[[ DATA TO USE, beginning ]]
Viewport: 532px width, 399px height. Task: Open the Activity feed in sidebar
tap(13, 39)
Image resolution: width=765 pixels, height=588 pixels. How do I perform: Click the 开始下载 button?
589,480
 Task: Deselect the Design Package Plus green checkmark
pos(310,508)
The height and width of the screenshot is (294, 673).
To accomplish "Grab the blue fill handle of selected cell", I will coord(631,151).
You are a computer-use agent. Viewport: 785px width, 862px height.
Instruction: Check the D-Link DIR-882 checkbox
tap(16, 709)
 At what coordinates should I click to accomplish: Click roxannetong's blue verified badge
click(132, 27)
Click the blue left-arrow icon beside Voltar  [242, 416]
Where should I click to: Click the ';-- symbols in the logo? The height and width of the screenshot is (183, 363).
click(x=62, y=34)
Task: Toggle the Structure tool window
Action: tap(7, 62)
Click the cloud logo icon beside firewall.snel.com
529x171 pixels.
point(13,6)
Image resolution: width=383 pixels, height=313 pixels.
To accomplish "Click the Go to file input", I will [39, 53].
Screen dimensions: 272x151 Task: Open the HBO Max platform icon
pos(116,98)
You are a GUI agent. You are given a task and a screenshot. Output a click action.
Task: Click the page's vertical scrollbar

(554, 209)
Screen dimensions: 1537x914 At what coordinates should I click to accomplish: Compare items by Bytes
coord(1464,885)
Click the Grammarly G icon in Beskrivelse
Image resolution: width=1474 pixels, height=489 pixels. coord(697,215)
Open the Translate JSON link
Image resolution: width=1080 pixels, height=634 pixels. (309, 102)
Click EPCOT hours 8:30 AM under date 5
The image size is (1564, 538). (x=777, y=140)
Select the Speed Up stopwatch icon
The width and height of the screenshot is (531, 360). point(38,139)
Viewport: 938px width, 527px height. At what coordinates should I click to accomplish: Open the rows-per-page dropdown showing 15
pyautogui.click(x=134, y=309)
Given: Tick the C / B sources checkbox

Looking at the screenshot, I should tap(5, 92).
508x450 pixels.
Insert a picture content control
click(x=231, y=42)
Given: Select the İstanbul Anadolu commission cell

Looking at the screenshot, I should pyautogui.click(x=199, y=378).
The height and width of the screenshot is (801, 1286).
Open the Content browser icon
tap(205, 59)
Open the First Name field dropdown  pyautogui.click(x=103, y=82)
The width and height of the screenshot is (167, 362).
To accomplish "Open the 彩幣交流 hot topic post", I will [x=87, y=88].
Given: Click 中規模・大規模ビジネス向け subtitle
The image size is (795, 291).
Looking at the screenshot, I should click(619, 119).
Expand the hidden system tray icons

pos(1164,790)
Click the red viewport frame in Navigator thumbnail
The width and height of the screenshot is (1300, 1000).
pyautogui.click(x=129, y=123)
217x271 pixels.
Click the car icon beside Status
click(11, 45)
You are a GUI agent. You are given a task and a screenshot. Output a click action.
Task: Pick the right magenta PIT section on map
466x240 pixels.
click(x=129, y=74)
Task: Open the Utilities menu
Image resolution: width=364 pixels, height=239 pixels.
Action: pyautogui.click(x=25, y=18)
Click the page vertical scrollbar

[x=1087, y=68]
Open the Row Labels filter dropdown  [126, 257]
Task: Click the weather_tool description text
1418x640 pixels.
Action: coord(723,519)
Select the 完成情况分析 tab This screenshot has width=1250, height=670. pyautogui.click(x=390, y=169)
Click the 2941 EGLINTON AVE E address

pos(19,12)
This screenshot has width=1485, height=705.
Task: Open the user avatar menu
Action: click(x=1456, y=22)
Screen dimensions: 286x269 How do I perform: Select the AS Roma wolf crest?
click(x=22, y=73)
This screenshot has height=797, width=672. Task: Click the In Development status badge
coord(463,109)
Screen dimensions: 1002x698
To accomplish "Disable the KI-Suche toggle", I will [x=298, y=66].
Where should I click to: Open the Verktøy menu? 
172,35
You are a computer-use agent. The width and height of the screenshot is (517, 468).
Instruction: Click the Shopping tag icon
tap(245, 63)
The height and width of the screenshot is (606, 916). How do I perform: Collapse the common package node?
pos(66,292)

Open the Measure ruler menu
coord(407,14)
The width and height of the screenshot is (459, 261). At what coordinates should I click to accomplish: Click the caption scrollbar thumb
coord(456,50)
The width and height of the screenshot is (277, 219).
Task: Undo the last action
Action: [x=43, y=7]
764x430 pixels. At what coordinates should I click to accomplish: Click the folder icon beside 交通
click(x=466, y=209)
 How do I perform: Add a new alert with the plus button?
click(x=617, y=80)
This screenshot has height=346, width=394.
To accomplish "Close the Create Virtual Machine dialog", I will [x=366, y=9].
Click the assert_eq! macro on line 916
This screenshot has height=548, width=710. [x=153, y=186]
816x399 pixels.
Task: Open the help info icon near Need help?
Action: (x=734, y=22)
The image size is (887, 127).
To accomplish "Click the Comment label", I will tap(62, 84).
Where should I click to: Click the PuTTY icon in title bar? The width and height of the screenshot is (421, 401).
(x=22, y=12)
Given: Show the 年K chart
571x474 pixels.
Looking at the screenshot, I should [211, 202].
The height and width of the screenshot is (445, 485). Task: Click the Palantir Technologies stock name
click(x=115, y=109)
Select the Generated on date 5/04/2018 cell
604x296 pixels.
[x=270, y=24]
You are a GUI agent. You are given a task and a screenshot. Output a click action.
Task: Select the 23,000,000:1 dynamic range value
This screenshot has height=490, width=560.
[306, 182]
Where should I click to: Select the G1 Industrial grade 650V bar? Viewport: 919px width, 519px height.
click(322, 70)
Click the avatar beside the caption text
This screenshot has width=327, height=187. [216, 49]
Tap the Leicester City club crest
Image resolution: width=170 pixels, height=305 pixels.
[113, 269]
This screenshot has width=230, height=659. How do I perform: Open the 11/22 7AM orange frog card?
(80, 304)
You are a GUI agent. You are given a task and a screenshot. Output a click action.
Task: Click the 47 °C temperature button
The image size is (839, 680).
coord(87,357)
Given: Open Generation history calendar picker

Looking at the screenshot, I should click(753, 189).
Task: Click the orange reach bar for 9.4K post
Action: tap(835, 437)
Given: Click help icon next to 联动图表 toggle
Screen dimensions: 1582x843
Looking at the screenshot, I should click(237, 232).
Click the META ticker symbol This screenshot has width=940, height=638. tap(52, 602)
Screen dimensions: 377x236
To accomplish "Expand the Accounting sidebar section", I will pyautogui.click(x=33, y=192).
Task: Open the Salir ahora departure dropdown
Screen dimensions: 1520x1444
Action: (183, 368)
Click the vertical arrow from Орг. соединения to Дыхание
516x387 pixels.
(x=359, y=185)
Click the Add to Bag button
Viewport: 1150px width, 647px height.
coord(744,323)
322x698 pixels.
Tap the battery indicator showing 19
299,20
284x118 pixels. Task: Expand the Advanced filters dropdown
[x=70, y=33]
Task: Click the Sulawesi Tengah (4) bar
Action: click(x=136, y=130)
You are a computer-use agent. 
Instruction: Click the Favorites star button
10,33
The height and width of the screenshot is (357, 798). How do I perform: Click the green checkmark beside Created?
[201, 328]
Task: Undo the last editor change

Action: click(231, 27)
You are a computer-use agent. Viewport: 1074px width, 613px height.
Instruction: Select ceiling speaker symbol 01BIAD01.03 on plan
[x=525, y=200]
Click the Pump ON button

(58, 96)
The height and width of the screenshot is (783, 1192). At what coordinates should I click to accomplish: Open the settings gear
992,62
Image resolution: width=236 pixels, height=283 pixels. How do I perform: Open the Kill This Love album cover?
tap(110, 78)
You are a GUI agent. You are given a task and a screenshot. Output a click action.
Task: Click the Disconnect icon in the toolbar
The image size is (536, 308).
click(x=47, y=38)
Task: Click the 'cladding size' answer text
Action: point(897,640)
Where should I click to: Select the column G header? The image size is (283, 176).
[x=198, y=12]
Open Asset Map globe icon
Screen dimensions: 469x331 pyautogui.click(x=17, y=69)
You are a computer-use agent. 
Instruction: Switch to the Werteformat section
[[ DATA TO USE, end ]]
_YOUR OBJECTIVE_.
Which lines contain "arrow"? Copy each of them from the listing.

_SOLUTION TO THE PROBLEM_.
Click the blue left-arrow icon beside Voltar  [242, 416]
Click the vertical arrow from Орг. соединения to Дыхание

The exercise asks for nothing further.